Task objective = Render everything from the line containing "Identify the location of origin-select-value: Hyde" down to the end of the data as a two-column CSV with the headers instruction and response, placing each text with its answer in one row, every field quoted and line breaks replaced by spaces. Leave the pictures out.

Records provided =
--

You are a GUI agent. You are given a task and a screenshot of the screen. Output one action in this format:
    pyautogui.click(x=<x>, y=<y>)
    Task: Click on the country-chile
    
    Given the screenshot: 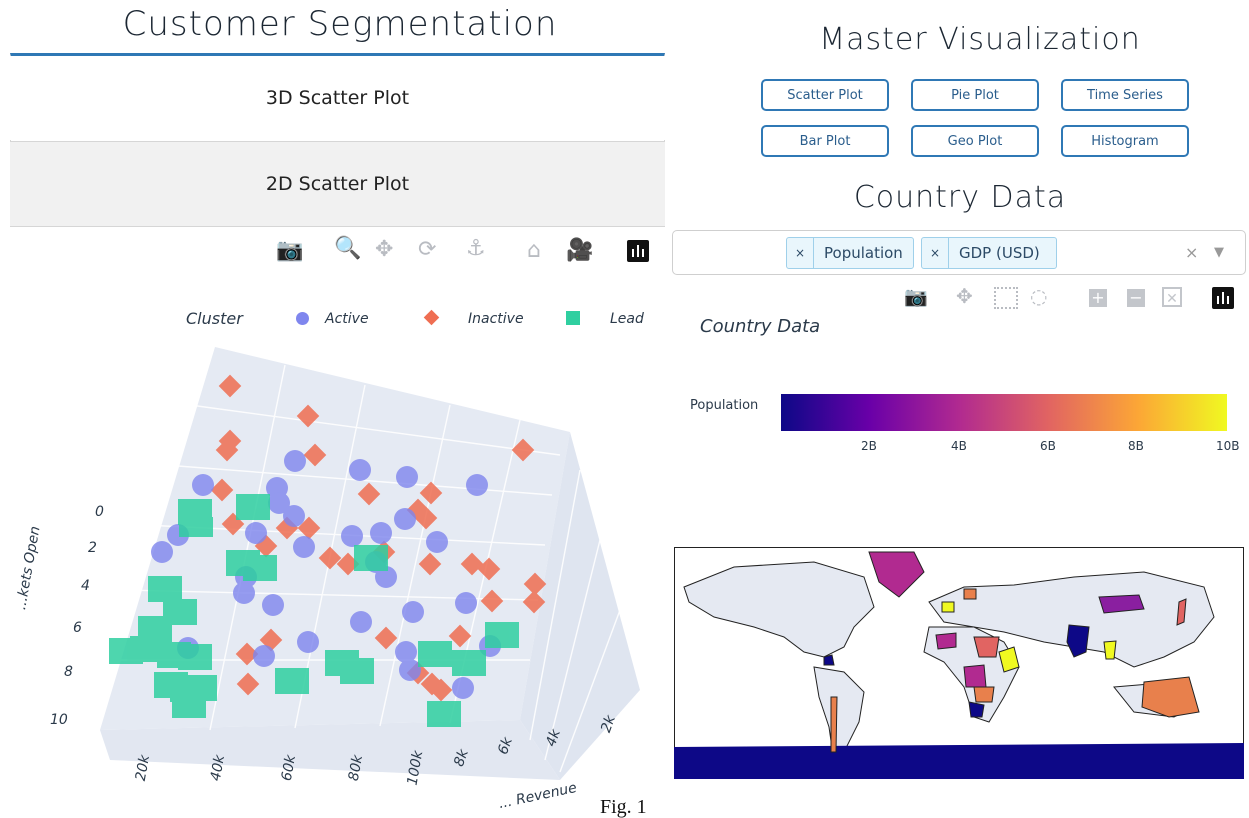 What is the action you would take?
    pyautogui.click(x=834, y=724)
    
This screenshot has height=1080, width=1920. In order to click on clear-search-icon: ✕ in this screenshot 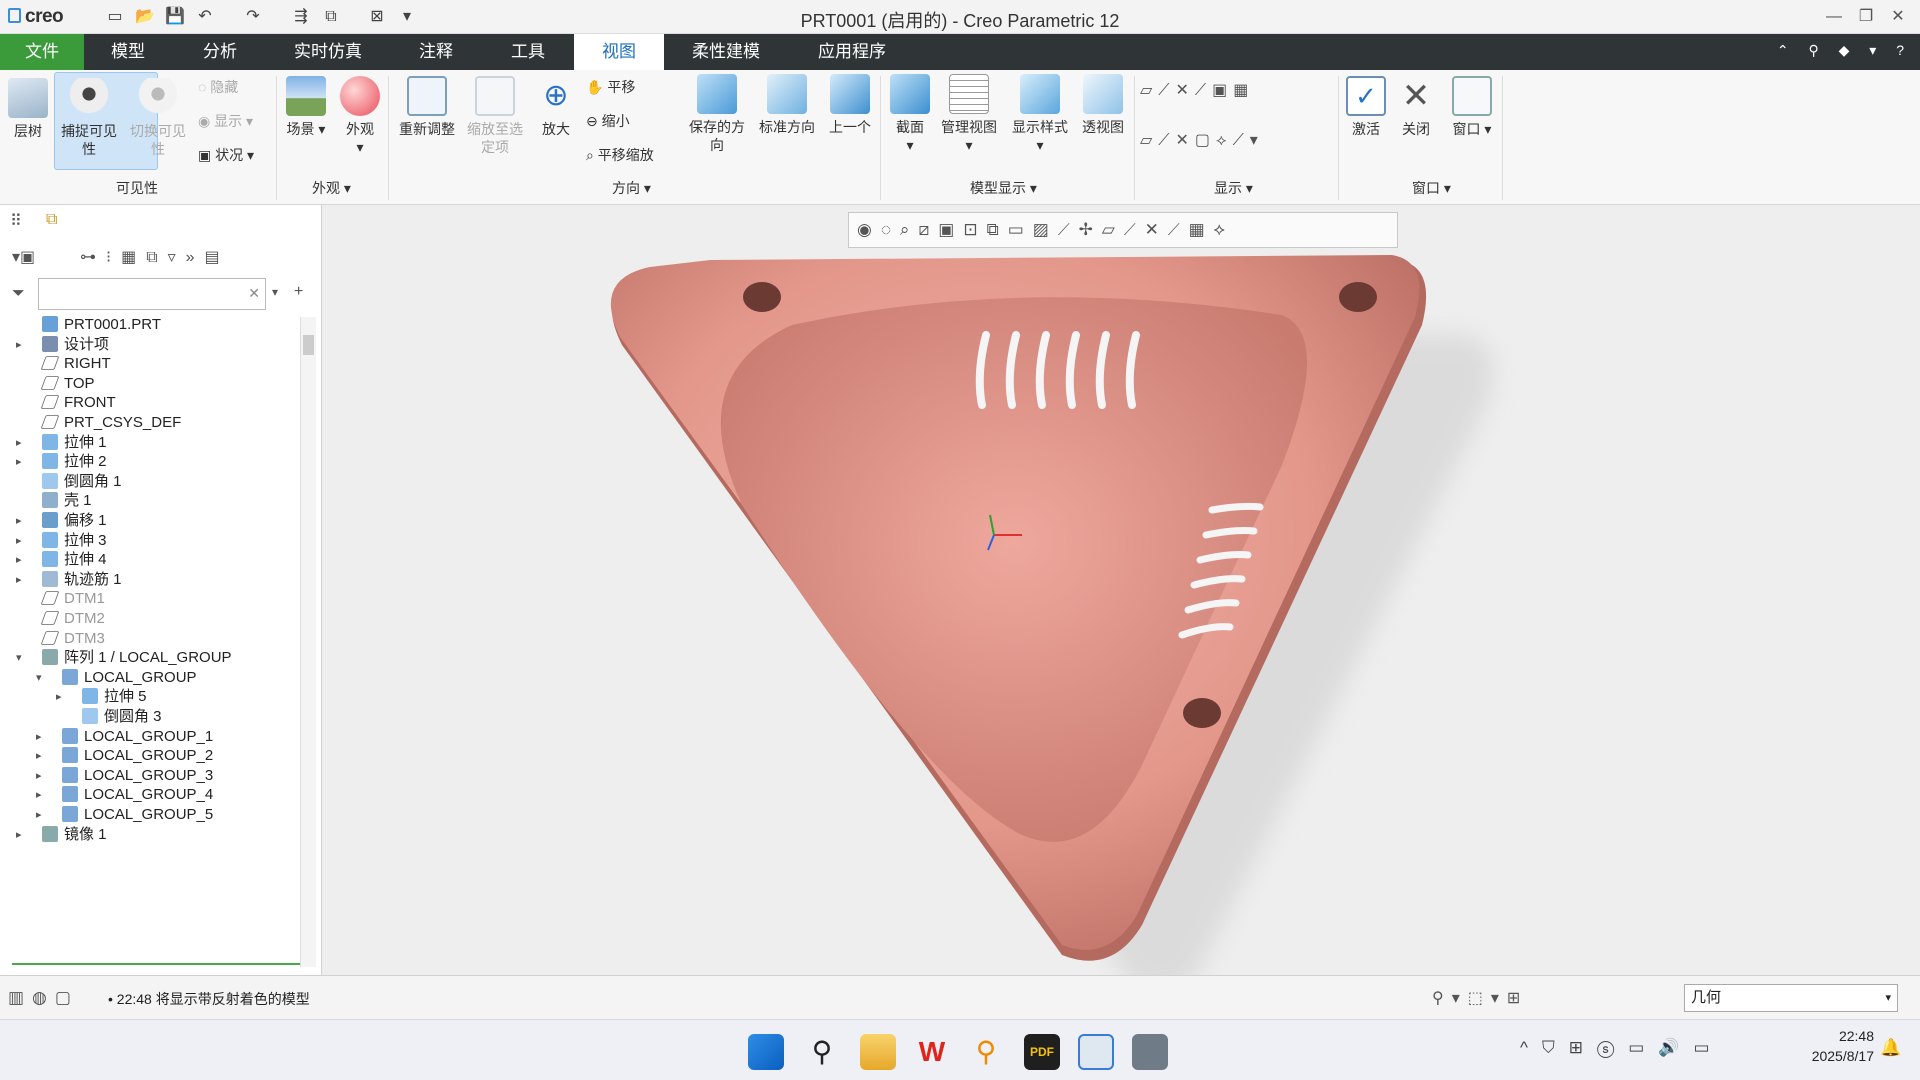, I will do `click(254, 294)`.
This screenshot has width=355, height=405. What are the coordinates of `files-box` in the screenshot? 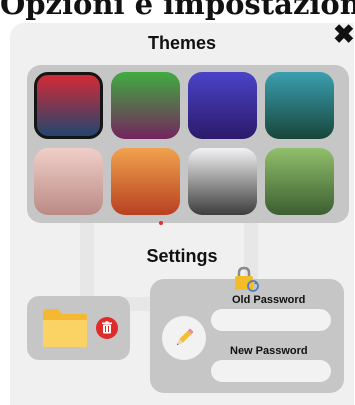 It's located at (78, 328).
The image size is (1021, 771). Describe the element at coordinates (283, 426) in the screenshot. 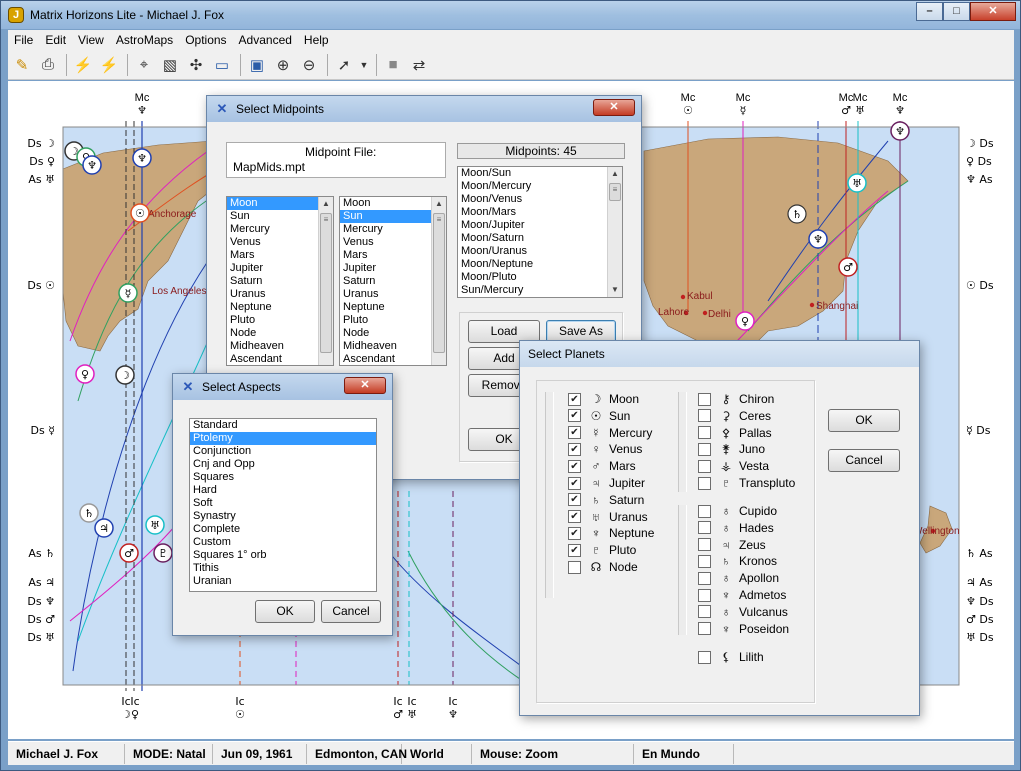

I see `list-item: Standard` at that location.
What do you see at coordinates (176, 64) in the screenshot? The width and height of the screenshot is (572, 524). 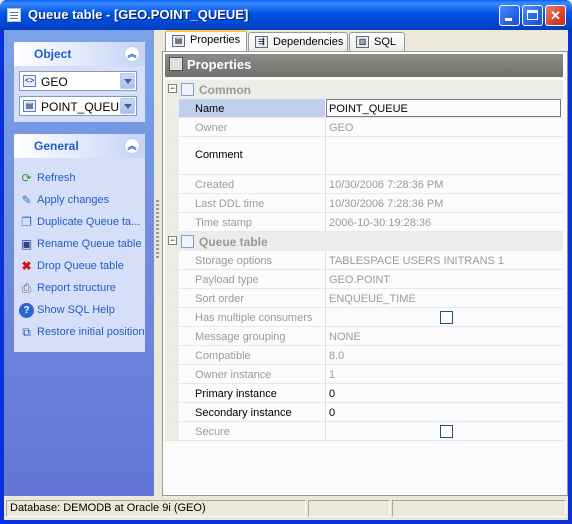 I see `properties-icon` at bounding box center [176, 64].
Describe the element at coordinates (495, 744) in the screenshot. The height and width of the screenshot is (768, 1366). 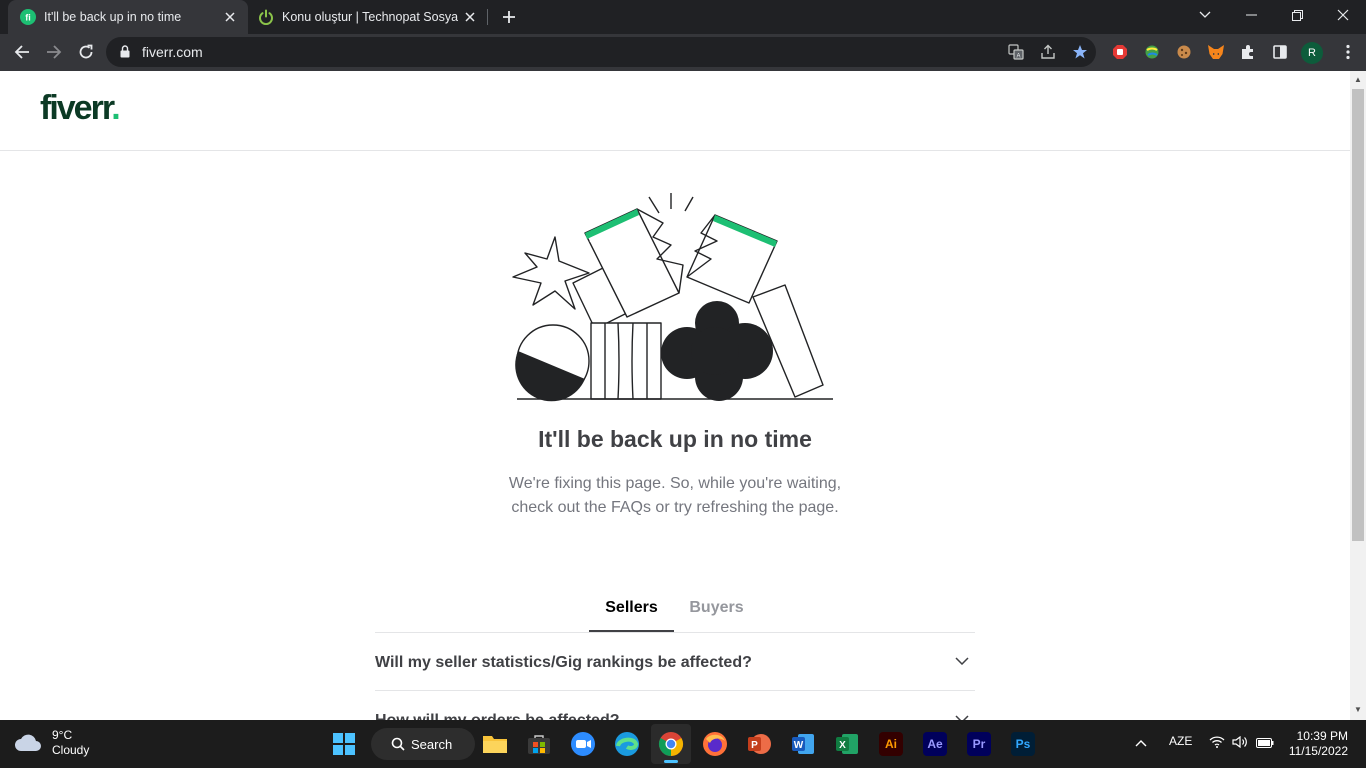
I see `file-explorer-app` at that location.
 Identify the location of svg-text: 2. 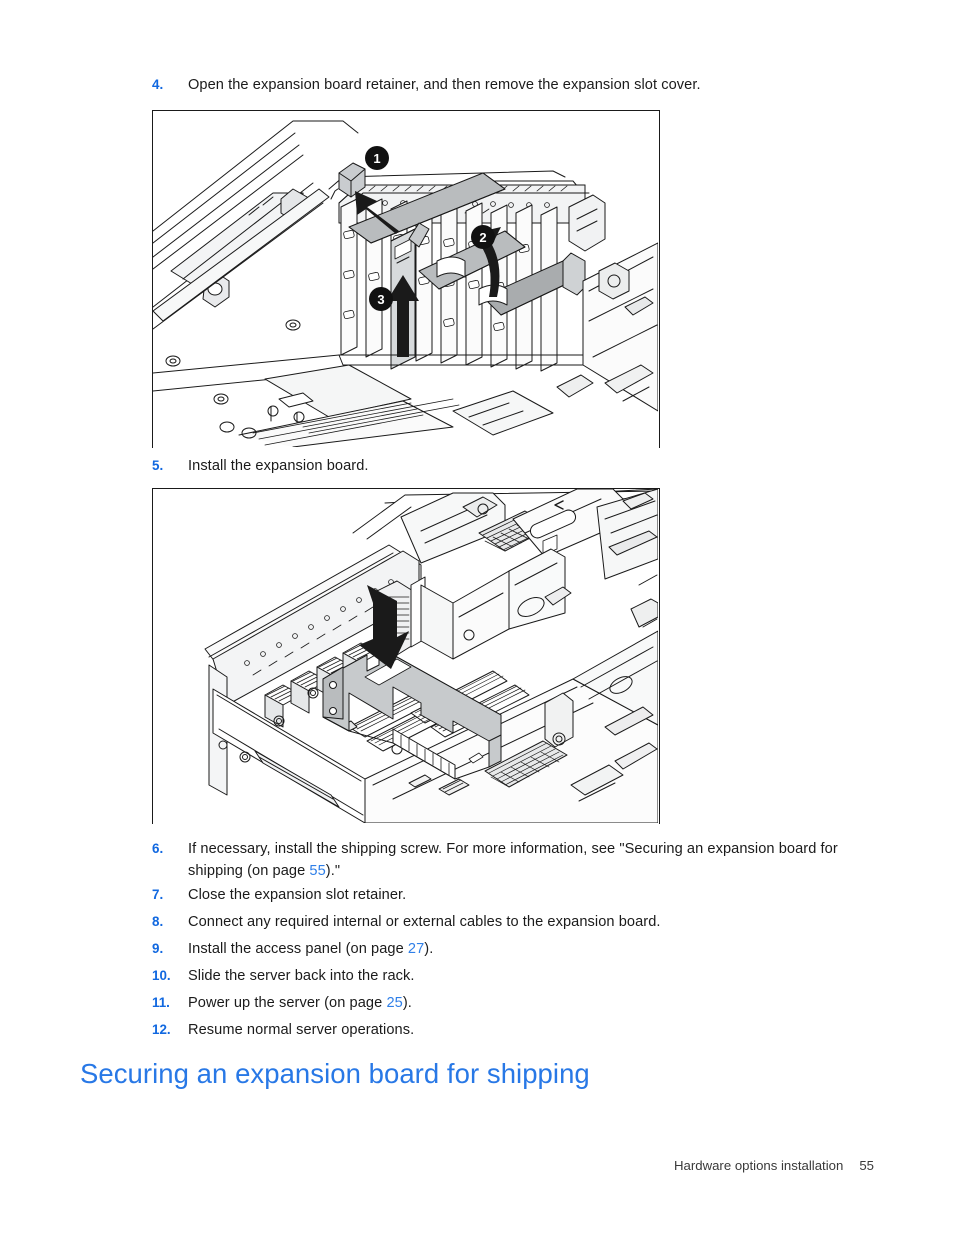
(482, 238).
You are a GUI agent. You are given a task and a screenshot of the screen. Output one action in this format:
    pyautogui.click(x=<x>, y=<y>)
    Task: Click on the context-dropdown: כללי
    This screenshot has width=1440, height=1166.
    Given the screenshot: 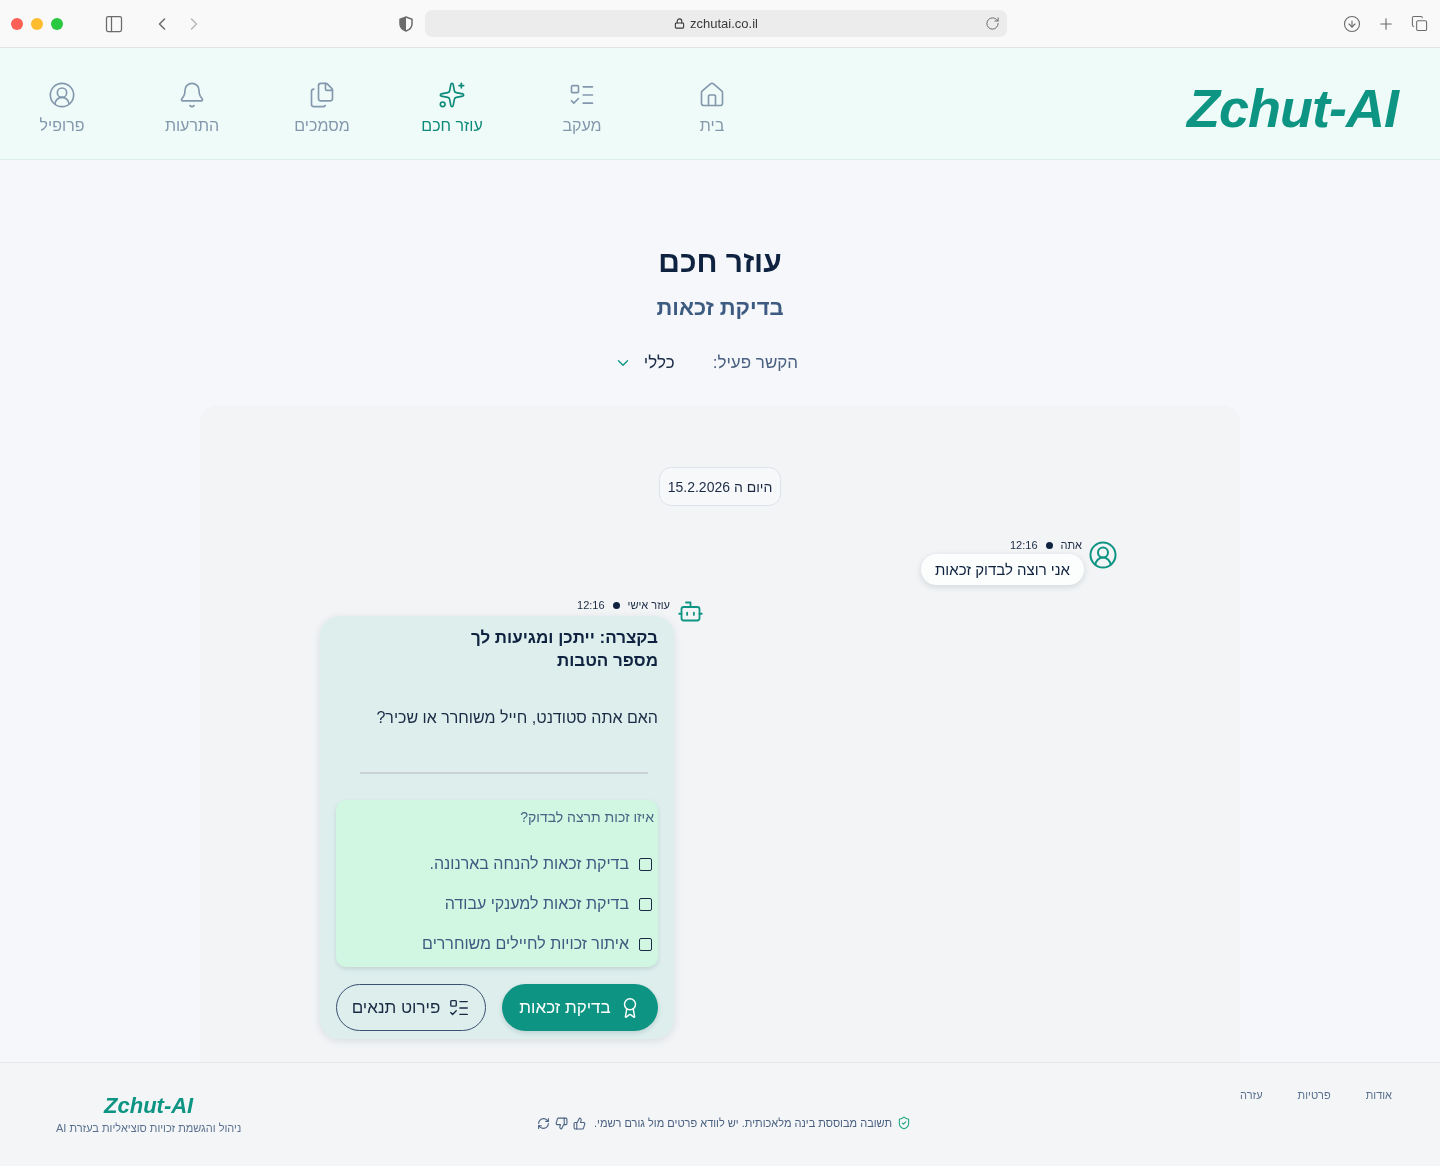 What is the action you would take?
    pyautogui.click(x=644, y=363)
    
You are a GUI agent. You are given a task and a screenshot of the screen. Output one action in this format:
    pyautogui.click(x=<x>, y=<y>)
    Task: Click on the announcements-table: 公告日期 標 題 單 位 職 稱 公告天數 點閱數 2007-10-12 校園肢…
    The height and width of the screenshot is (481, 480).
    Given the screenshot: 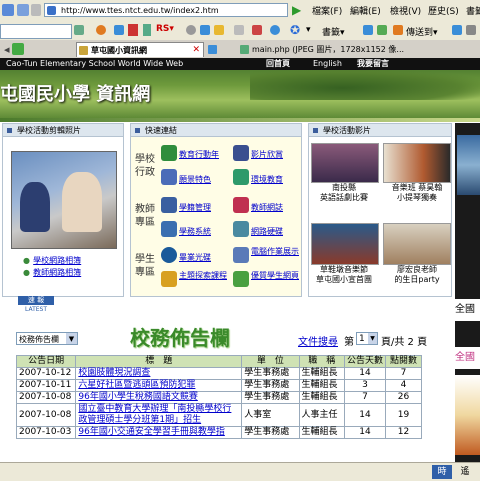 What is the action you would take?
    pyautogui.click(x=218, y=397)
    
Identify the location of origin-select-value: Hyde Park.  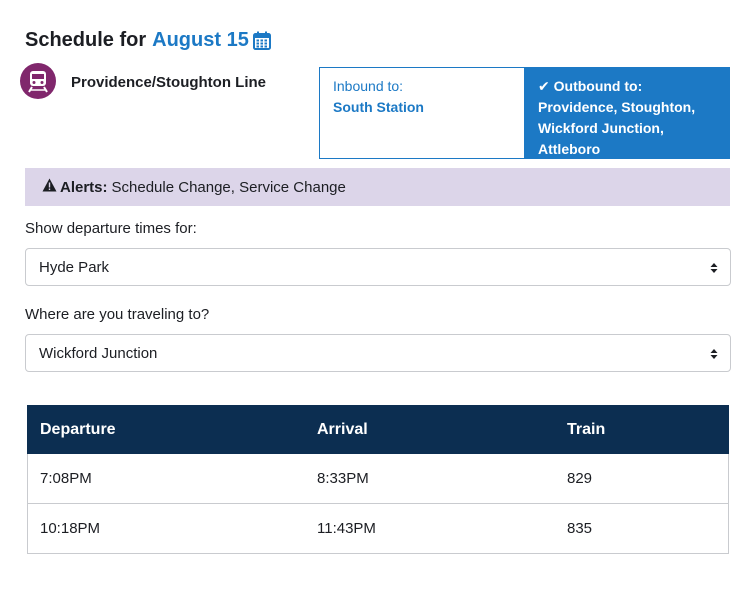
(74, 267).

--

Result below =
instruction,response
"Identify the location of origin-select-value: Hyde Park.","(74, 267)."